EPSRC Reference: EP/Y024893/1
Title: Towards Sustainable Superplastic Forming: An ITP Aero/Strathclyde Prosperity Partnership
Principal Investigator: Wynne, Professor BP
Other Investigators:
Researcher Co-Investigators:
Project Partners:
ITP Aero TLM Laser
Department: Mechanical and Aerospace Engineering
Organisation: University of Strathclyde
Scheme: Standard Research - NR1
Starts: 01 January 2024 Ends: 31 December 2026 Value (£): 261,913
EPSRC Research Topic Classifications:
Manufacturing Machine & Plant Materials Processing
EPSRC Industrial Sector Classifications:
Manufacturing
Related Grants:
Panel History:
Panel DatePanel NameOutcome
25 Jul 2023 EPSRC Interview panel A - Prosperity Partnership early-stage collaborations Announced
28 Jun 2023 Prosperity Partnerships: Early Stage Collaborations Announced
Summary on Grant Application Form
This project has been co-developed by the Advanced Forming Research Centre (AFRC) at the University of Strathclyde and ITP Aero to minimise energy use and material waste and enhance productivity throughout the lifecycle of the aerospace titanium superplastic forming process.

Superplastic Forming (SPF) is an advanced sheet metal forming process for producing large, complex, thin-walled, near net shaped components which are difficult to make via traditional forming processes from hard-to-form materials such as titanium alloys. The SPF manufacturing window reduces the need for joining and assembly of multiple parts and their associated costs. It can produce hollow and therefore lightweight components, making it particularly attractive to the aerospace sector where it is used to make a variety of components ranging from critical parts such as fan blades in jet engines through to complex heat exchangers and aircraft body structures. Use of SPF is limited by the necessarily slow strain rates increasing cycle times and a high capital and production costs because of the high temperature and degree of control required.
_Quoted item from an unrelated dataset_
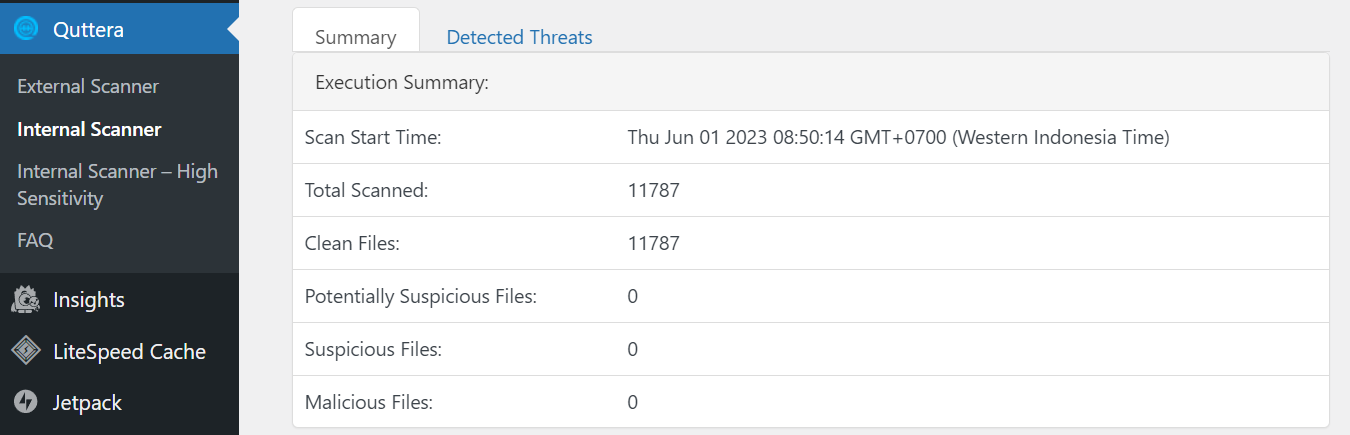This screenshot has height=435, width=1350.
Task: Open the Quttera menu label
Action: [88, 30]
Achieving a reduction in the forming temperature without compromising the dimensional accuracy or performance of the formed component will:

- Directly reduce the energy consumption and therefore the carbon footprint and cost.
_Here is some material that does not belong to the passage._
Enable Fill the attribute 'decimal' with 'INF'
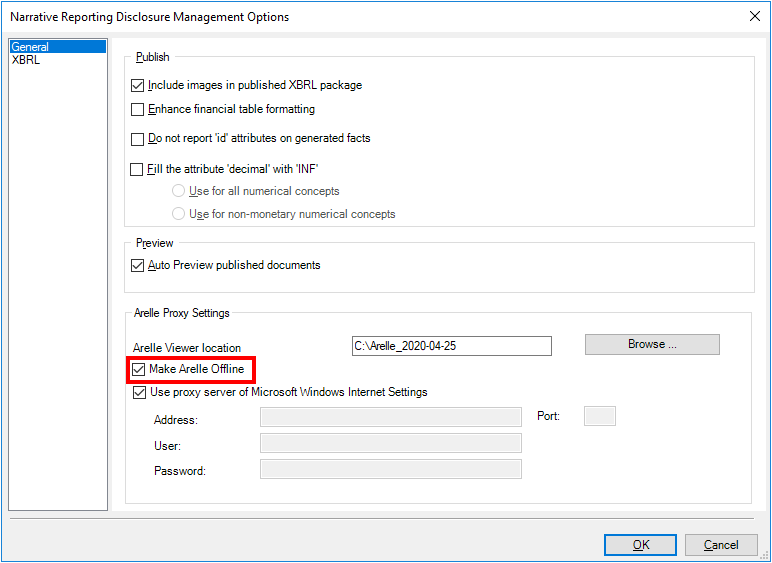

- Reduce the formation of a hard, brittle, oxygen rich layer (so-called alpha case) in the formed component leading to the feasibility of using less chemically intense methods or mechanical methods for their removal.

- Lead to an increased number of process cycles before dies need to be cleaned and the use of less expensive tooling materials, leading to enhanced productivity.

This project combines state-of-the-art research with a clear route for immediate impact in industry. It will deliver a predictive tool for identifying the lowest temperature for successful SPF across the ITP superplastic product range. It will be capable of predicting microstructure evolution, damage initiation and alpha-case formation during SPF based on experimental data. Additionally, the model will be able to predict the process parameters necessary for the SPF of industrial scale parts.

ITP Aero, as a major player in the global aeronautical industry, is committed to decarbonising the industry, and is therefore working on solutions that will make flying more environmentally friendly. It does so by investing in the development of its own technology, to design and manufacture aeronautical engines and components, through four strategic lines: sustainability, advanced products, Industry 4.0 and digitalisation. As part of this commitment to net zero carbon emissions, in 2021, ITP Aero joined the UN's "Race to Zero" campaign through the "Business Ambition to 1.5oC" programme, committing to be a net zero carbon company by 2050.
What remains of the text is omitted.